H Pylori Bacteria Infection, Symptoms, Causes, Diagnosis, Treatment
H Pylori Bacteria Infection (Helicobacter pylori), previously named Campylobacter pyloridis, is a Gram-negative, microaerophilic bacterium found in the stomach. It was identified in 1982 by Barry Marshall and Robin Warren, who found that it was present in patients with chronic gastritis and gastric ulcers, conditions that were not previously believed to have a microbial cause. It is also linked to the development of duodenal ulcers and stomach cancer. However, over 80 percent of individuals infected with the bacterium are asymptomatic and it has been postulated that it may play an important role in the natural stomach ecology.
More than 50% of the world’s population harbor H. pylori in their upper gastrointestinal tract. Infection is more prevalent in developing countries, and incidence is decreasing in Western countries. H. pylori’s helix shape (from which the generic name is derived) is thought to have evolved to penetrate the mucoid lining of the stomach.
H Pylori Bacteria Infection
Signs and Symptoms:
Over 80% of people infected with H. pylori show no symptoms. Acute infection may appear as an acute gastritis with abdominal pain (stomach ache) or nausea. Where this develops into chronic gastritis, the symptoms, if present, are often those of non-ulcer dyspepsia: stomach pains, nausea, bloating, belching, and sometimes vomiting or black stool.

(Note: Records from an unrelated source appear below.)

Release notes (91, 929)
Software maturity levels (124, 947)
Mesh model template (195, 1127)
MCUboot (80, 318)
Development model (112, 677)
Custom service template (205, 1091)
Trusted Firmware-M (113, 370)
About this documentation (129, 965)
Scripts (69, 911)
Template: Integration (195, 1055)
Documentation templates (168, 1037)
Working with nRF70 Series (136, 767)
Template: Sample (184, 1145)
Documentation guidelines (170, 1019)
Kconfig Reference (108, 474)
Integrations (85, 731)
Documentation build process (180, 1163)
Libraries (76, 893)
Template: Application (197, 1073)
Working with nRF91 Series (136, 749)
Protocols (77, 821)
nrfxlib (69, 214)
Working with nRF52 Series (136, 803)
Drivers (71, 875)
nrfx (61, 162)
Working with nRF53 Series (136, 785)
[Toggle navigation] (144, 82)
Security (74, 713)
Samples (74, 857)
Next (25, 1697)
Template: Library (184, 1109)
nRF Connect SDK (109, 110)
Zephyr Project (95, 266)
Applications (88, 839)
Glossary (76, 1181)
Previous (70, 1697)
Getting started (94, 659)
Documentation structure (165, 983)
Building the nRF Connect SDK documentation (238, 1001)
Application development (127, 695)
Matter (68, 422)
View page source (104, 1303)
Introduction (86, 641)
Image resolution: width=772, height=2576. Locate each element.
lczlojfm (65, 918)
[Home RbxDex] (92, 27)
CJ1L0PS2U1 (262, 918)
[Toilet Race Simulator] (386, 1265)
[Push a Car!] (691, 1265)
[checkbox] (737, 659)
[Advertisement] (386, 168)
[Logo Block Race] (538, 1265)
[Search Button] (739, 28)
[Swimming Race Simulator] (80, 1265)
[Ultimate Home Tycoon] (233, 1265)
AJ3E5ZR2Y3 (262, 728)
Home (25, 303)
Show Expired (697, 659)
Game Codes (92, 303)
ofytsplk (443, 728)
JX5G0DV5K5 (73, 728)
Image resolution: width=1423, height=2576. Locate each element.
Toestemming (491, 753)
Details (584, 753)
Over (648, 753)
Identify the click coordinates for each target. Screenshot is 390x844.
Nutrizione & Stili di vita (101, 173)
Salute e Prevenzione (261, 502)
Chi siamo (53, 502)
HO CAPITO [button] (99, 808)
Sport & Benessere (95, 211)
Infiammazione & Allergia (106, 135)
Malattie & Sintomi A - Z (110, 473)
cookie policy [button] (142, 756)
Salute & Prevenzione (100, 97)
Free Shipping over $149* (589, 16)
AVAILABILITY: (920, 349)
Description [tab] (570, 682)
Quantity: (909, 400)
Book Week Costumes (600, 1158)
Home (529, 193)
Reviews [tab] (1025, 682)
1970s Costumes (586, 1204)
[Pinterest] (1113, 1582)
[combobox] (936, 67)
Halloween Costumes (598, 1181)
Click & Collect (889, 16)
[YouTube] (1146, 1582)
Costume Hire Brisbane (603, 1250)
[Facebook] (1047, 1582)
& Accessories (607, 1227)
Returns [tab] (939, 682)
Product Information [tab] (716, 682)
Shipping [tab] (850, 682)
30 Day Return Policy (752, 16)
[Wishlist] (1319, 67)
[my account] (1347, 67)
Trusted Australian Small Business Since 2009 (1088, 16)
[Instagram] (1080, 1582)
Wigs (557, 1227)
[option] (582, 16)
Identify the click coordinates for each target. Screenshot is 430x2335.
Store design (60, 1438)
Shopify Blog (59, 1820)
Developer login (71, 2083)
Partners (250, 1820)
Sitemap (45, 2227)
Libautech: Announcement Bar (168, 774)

Individuals infected with H. pylori have a 10 to 20% lifetime risk of developing peptic ulcers and a 1 to 2% risk of acquiring stomach cancer. Inflammation of the pyloric antrum is more likely to lead to duodenal ulcers, while inflammation of the corpus (body of the stomach) is more likely to lead to gastric ulcers and gastric carcinoma. However, it is possible that H. pylori plays a role only in the first stage that leads to common chronic inflammation, but not in further stages leading to carcinogenesis.
H Pylori Bacteria Infection
Microbiology:
H. pylori is a helix-shaped (classified as a curved rod, not spirochaete) Gram-negative bacterium. It is microaerophilic; that is, it requires oxygen, but at lower concentration than is found in the atmosphere.
It contains a hydrogenase which can be used to obtain energy by oxidizing molecular hydrogen (H2) produced by intestinal bacteria. It produces oxidase, catalase, and urease.
It is capable of forming biofilms and can convert from spiral to a possibly viable but nonculturable coccoid form, both likely to favor its survival and be factors in the epidemiology of the bacterium.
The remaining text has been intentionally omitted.